# Try it:
For each line in the data below that holds "badge", return a copy.

☆ ☆ ☆

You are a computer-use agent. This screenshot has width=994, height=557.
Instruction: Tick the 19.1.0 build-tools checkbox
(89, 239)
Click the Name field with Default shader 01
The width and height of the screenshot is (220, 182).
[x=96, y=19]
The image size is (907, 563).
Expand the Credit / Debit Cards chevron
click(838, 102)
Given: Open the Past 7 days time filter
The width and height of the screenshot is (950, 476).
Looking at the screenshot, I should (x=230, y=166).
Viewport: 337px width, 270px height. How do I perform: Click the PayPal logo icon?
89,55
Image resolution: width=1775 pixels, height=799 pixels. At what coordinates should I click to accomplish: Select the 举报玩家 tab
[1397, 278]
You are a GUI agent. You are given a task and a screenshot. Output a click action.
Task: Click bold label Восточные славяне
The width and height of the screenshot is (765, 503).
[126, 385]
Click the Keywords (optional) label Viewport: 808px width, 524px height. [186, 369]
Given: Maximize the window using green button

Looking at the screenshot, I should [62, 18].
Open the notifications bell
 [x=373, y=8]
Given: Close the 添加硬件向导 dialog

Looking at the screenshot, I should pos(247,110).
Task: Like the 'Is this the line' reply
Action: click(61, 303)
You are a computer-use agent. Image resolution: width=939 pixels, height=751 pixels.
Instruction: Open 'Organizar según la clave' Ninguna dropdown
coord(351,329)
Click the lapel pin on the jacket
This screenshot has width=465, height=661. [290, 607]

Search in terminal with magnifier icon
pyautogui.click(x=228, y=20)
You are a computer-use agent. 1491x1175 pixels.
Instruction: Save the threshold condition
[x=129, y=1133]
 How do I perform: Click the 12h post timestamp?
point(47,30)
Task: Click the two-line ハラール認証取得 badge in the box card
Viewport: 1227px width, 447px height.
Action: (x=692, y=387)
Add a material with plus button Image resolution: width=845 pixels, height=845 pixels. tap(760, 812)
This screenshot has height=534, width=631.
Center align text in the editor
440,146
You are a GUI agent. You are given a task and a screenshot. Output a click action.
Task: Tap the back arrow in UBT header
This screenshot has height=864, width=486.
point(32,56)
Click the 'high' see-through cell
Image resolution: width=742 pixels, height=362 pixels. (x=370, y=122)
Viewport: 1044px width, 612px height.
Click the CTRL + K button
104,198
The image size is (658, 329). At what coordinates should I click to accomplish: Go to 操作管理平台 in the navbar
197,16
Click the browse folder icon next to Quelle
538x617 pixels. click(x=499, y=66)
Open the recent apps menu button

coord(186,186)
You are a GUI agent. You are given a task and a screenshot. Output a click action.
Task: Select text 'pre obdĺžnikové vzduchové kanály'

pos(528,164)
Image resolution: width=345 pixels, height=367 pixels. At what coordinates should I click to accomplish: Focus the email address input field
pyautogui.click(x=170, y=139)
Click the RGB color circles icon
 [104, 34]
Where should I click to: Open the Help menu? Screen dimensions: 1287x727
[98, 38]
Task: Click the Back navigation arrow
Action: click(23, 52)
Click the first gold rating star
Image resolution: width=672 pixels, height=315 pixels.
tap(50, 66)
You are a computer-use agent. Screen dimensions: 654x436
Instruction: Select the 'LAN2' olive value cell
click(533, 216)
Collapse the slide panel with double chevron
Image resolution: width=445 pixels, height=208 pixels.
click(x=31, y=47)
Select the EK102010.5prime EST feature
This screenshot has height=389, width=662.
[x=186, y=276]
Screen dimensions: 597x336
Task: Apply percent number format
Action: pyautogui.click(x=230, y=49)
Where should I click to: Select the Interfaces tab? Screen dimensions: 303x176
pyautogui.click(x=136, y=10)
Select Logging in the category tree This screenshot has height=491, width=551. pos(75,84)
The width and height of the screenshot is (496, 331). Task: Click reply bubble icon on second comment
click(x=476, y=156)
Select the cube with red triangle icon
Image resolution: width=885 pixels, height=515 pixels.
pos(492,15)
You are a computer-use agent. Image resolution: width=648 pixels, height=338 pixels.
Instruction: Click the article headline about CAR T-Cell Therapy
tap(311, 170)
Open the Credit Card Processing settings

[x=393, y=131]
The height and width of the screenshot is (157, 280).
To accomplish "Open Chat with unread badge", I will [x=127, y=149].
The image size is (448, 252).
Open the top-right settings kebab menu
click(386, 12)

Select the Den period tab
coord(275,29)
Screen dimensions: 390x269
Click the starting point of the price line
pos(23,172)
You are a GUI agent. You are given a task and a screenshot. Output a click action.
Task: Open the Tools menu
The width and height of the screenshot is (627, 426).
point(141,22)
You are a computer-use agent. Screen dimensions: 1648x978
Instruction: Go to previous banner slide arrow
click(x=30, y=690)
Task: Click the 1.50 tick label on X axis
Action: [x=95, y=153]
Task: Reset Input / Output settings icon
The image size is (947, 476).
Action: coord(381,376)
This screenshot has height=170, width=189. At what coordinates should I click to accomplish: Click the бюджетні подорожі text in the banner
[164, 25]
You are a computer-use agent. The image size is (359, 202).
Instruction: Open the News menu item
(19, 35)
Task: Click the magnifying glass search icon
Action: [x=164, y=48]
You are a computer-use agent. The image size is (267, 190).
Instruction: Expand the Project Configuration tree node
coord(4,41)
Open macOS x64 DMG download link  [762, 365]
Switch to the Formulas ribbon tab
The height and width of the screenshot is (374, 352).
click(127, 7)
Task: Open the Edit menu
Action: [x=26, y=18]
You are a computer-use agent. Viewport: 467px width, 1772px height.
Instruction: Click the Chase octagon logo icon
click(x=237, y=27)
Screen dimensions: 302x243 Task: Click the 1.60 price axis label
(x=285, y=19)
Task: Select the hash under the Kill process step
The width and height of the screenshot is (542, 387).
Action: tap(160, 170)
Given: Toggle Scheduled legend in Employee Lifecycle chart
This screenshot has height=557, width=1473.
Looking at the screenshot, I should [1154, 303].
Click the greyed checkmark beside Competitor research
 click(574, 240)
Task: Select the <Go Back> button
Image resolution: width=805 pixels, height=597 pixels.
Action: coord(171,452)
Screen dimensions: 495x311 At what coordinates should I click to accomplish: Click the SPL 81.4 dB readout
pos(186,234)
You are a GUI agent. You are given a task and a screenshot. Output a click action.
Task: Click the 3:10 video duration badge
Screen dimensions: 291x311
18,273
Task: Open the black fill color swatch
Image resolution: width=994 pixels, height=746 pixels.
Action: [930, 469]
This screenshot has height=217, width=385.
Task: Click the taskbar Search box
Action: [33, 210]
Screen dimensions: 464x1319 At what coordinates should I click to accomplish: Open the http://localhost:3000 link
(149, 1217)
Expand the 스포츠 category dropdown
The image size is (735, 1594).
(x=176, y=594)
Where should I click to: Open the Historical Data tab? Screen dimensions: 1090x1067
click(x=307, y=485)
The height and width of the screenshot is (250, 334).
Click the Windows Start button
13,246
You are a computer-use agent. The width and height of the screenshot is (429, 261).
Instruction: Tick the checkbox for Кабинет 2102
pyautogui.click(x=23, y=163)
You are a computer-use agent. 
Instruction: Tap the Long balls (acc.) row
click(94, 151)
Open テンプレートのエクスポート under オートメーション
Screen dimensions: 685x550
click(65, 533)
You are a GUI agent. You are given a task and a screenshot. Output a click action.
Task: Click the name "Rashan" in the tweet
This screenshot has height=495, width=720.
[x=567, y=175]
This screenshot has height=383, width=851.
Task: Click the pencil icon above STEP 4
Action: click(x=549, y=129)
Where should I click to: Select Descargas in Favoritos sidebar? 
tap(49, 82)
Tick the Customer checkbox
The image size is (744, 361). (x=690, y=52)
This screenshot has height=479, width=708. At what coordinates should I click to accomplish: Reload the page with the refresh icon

☆ ☆ ☆

# Result:
Task: Click the two-line ハラール認証取得 badge in the box card
To accomplish "Open Chat with unread badge", I will [x=127, y=149].
Task: Click the 3:10 video duration badge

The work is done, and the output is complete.